Render the listing below as a Markdown table with two columns, Row and Line, numbering each non-blank line in order and leaving out blank lines.

%%

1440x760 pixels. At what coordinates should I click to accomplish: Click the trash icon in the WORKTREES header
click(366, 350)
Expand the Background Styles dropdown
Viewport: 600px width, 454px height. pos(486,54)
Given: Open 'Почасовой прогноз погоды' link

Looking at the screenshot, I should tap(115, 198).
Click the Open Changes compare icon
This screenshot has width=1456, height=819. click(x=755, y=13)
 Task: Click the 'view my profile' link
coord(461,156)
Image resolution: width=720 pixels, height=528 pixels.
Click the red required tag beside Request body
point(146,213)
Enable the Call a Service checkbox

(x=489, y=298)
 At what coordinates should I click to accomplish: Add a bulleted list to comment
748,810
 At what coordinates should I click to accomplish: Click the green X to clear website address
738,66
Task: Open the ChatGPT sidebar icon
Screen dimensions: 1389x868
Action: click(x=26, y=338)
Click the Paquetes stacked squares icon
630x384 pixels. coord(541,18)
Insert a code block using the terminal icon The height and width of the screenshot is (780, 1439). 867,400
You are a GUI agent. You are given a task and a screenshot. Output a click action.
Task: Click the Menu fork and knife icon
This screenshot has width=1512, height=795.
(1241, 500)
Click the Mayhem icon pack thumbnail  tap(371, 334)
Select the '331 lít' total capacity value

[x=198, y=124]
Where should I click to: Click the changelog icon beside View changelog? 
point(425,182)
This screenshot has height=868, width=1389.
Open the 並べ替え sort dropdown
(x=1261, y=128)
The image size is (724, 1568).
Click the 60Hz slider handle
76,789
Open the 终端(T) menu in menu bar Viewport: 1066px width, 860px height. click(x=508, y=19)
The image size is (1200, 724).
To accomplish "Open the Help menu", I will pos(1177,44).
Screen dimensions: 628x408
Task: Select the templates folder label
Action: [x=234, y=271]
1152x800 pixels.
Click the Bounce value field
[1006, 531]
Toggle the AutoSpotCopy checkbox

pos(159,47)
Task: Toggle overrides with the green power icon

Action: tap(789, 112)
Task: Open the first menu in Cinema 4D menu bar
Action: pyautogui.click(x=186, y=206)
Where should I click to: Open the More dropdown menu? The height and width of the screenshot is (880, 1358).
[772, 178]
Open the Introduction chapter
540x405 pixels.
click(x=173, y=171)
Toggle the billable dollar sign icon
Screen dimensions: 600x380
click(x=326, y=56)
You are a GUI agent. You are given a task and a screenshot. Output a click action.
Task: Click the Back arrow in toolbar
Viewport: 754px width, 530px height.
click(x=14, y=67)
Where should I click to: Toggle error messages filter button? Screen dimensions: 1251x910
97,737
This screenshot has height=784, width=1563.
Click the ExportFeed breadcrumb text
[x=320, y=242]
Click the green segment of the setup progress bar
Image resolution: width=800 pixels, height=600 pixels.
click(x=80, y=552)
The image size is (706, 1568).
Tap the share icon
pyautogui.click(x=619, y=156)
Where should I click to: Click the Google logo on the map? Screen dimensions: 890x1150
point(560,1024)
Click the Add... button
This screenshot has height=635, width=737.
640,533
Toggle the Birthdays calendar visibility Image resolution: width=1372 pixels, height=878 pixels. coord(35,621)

%%

TASK RESPONSE:
| Row | Line |
|---|---|
| 1 | 1440x760 pixels. At what coordinates should I click to accomplish: Click the trash icon in the WORKTREES header |
| 2 | click(366, 350) |
| 3 | Expand the Background Styles dropdown |
| 4 | Viewport: 600px width, 454px height. pos(486,54) |
| 5 | Given: Open 'Почасовой прогноз погоды' link |
| 6 | Looking at the screenshot, I should tap(115, 198). |
| 7 | Click the Open Changes compare icon |
| 8 | This screenshot has width=1456, height=819. click(x=755, y=13) |
| 9 |  Task: Click the 'view my profile' link |
| 10 | coord(461,156) |
| 11 | Image resolution: width=720 pixels, height=528 pixels. |
| 12 | Click the red required tag beside Request body |
| 13 | point(146,213) |
| 14 | Enable the Call a Service checkbox |
| 15 | (x=489, y=298) |
| 16 |  At what coordinates should I click to accomplish: Add a bulleted list to comment |
| 17 | 748,810 |
| 18 |  At what coordinates should I click to accomplish: Click the green X to clear website address |
| 19 | 738,66 |
| 20 | Task: Open the ChatGPT sidebar icon |
| 21 | Screen dimensions: 1389x868 |
| 22 | Action: click(x=26, y=338) |
| 23 | Click the Paquetes stacked squares icon |
| 24 | 630x384 pixels. coord(541,18) |
| 25 | Insert a code block using the terminal icon The height and width of the screenshot is (780, 1439). 867,400 |
| 26 | You are a GUI agent. You are given a task and a screenshot. Output a click action. |
| 27 | Task: Click the Menu fork and knife icon |
| 28 | This screenshot has width=1512, height=795. |
| 29 | (1241, 500) |
| 30 | Click the Mayhem icon pack thumbnail  tap(371, 334) |
| 31 | Select the '331 lít' total capacity value |
| 32 | [x=198, y=124] |
| 33 | Where should I click to: Click the changelog icon beside View changelog?  |
| 34 | point(425,182) |
| 35 | This screenshot has height=868, width=1389. |
| 36 | Open the 並べ替え sort dropdown |
| 37 | (x=1261, y=128) |
| 38 | The image size is (724, 1568). |
| 39 | Click the 60Hz slider handle |
| 40 | 76,789 |
| 41 | Open the 终端(T) menu in menu bar Viewport: 1066px width, 860px height. click(x=508, y=19) |
| 42 | The image size is (1200, 724). |
| 43 | To accomplish "Open the Help menu", I will pos(1177,44). |
| 44 | Screen dimensions: 628x408 |
| 45 | Task: Select the templates folder label |
| 46 | Action: [x=234, y=271] |
| 47 | 1152x800 pixels. |
| 48 | Click the Bounce value field |
| 49 | [1006, 531] |
| 50 | Toggle the AutoSpotCopy checkbox |
| 51 | pos(159,47) |
| 52 | Task: Toggle overrides with the green power icon |
| 53 | Action: tap(789, 112) |
| 54 | Task: Open the first menu in Cinema 4D menu bar |
| 55 | Action: pyautogui.click(x=186, y=206) |
| 56 | Where should I click to: Open the More dropdown menu? The height and width of the screenshot is (880, 1358). |
| 57 | [772, 178] |
| 58 | Open the Introduction chapter |
| 59 | 540x405 pixels. |
| 60 | click(x=173, y=171) |
| 61 | Toggle the billable dollar sign icon |
| 62 | Screen dimensions: 600x380 |
| 63 | click(x=326, y=56) |
| 64 | You are a GUI agent. You are given a task and a screenshot. Output a click action. |
| 65 | Task: Click the Back arrow in toolbar |
| 66 | Viewport: 754px width, 530px height. |
| 67 | click(x=14, y=67) |
| 68 | Where should I click to: Toggle error messages filter button? Screen dimensions: 1251x910 |
| 69 | 97,737 |
| 70 | This screenshot has height=784, width=1563. |
| 71 | Click the ExportFeed breadcrumb text |
| 72 | [x=320, y=242] |
| 73 | Click the green segment of the setup progress bar |
| 74 | Image resolution: width=800 pixels, height=600 pixels. |
| 75 | click(x=80, y=552) |
| 76 | The image size is (706, 1568). |
| 77 | Tap the share icon |
| 78 | pyautogui.click(x=619, y=156) |
| 79 | Where should I click to: Click the Google logo on the map? Screen dimensions: 890x1150 |
| 80 | point(560,1024) |
| 81 | Click the Add... button |
| 82 | This screenshot has height=635, width=737. |
| 83 | 640,533 |
| 84 | Toggle the Birthdays calendar visibility Image resolution: width=1372 pixels, height=878 pixels. coord(35,621) |